Tuning S3 performance
You can use the S3a protocol to store data for Db2® Big SQL tables in an object store. With object storage, network performance is critical.
If you plan to use Db2 Big SQL with object storage, try to collocate your cluster and the object store in the same data center to minimize network latency and maximize network throughput.
- When Db2 Big SQL table data is on HDFS, the ORC, Parquet, or text file format is recommended.
- When Db2 Big SQL table data is in an object store, use a compact file format such as ORC or Parquet to minimize network traffic.

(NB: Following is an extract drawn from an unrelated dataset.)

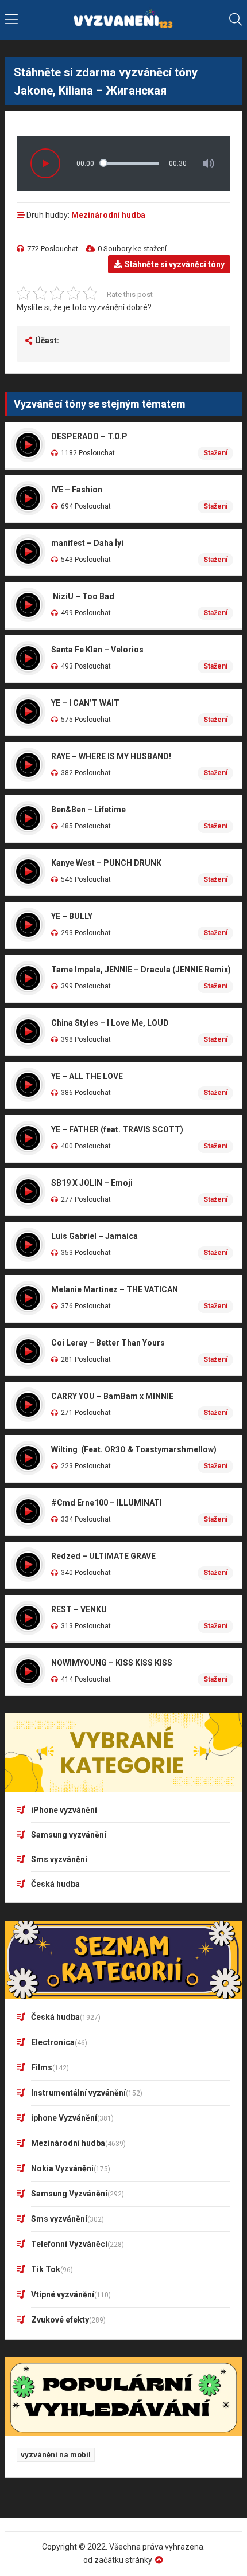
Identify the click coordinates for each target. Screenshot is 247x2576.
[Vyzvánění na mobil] (123, 20)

Be sure to review the Db2 Big SQL S3a connector settings and tune them for your environment. The following table provides some examples:
S3a setting | Default value | Tuned value | Notes® |
---|---|---|---|
fs.s3a.buffer.dir | ${hadoop.tmp.dir}/s3a | For example, suppose that HDFS uses N disks: /data1 to
/dataN . Set fs.s3a.buffer.dir to
/data1/tmp/s3a,/data2/tmp/s3a,...,/dataN/tmp/s3a. |
Spread the temporary files across the available data disks that are used for HDFS. |
fs.s3a.connection.maximum | 15 | 250 | Tune fs.s3a.connection.maximum and fs.s3a.threads.core together. |
fs.s3a.threads.core | 15 | 250 | The value of fs.s3a.threads.max is 256. |